In theory, Congress could look to its other constitutional tools—like delaying confirmation hearings, refusing to move forward on legislation the president needs to achieve his agenda, withholding support for administration programs with the power of the purse, initiating impeachment proceedings, and perhaps even utilizing arcane arrest powers—to vindicate its prerogatives. It remains to be seen which tools will actually work in the current political environment, and it may be the case that there are fewer actual tools at Congress’s disposal than one may imagine. What programs, after all, might the president care so strongly about that he wouldn’t rather see cut than give up information he doesn’t want to surrender? As to legislation, it is not clear that there are any major policy initiatives from the White House that would require legislative action. Confirmations? On Jan. 6, the president actually said he is in “no hurry” to get his Cabinet members confirmed; “I sort of like ‘acting’ [because] it gives me more flexibility; do you understand that? I like ‘acting.’”
Finally, a word about Congress’s arrest powers. The criminal contempt statute permits Congress to certify a contempt citation to the executive branch for the criminal prosecution of the contemnor. But Congress will have a practical problem using this mechanism if the president does not agree with the action. Administrations of both political persuasions have decided that U.S. attorneys are not required to refer congressional contempt charges to a grand jury or prosecute an executive branch official who carries out the president’s instruction to invoke the president’s claim of executive privilege before a committee.

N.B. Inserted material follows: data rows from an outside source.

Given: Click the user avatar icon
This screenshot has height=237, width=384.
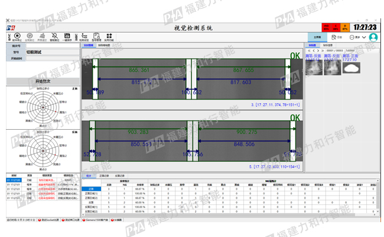Looking at the screenshot, I should coord(373,37).
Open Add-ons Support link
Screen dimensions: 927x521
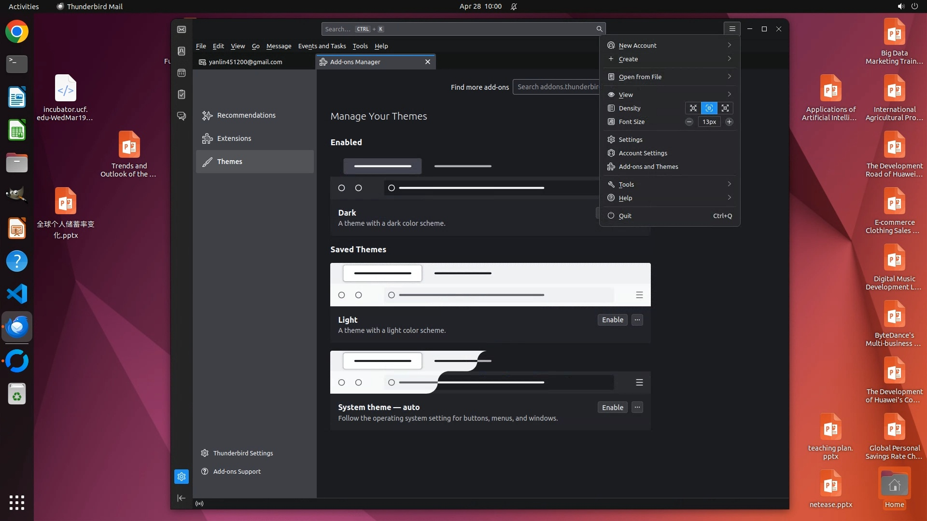click(237, 471)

That leaves Congress’s inherent contempt power, which means relying on the legislature’s own constitutional authority to detain and jail a contemnor until the individual complies with congressional demands. What does that actually look like? It’s not very pretty—which is why the inherent contempt process has not been used by either body since 1935, when a Herbert Hoover administration official was held briefly in the Willard Hotel. While there is no “Capitol Jail,” the Capitol Police do maintain a holding cell a few blocks away at the Capitol Police Department. At the current moment, the prospect of the House sending the sergeant-at-arms of the Capitol to arrest an administration official would likely not sit well with a public that does not favor physical confrontation in U.S. politics.
Disputes between Congress and the president over the scope of executive privilege are better understood as political battles with legal underpinnings—not as pure legal battles to be decided in court. It remains to be seen how effective Congress’s constitutional tools will be, but it is a pretty safe bet that using these tools effectively will require time, energy and commitment. In short, each side will have to consider what it can reasonably get away with in the current political environment—even as each side uses the processes associated with the interbranch push-and-pull of executive privilege to shape that environment.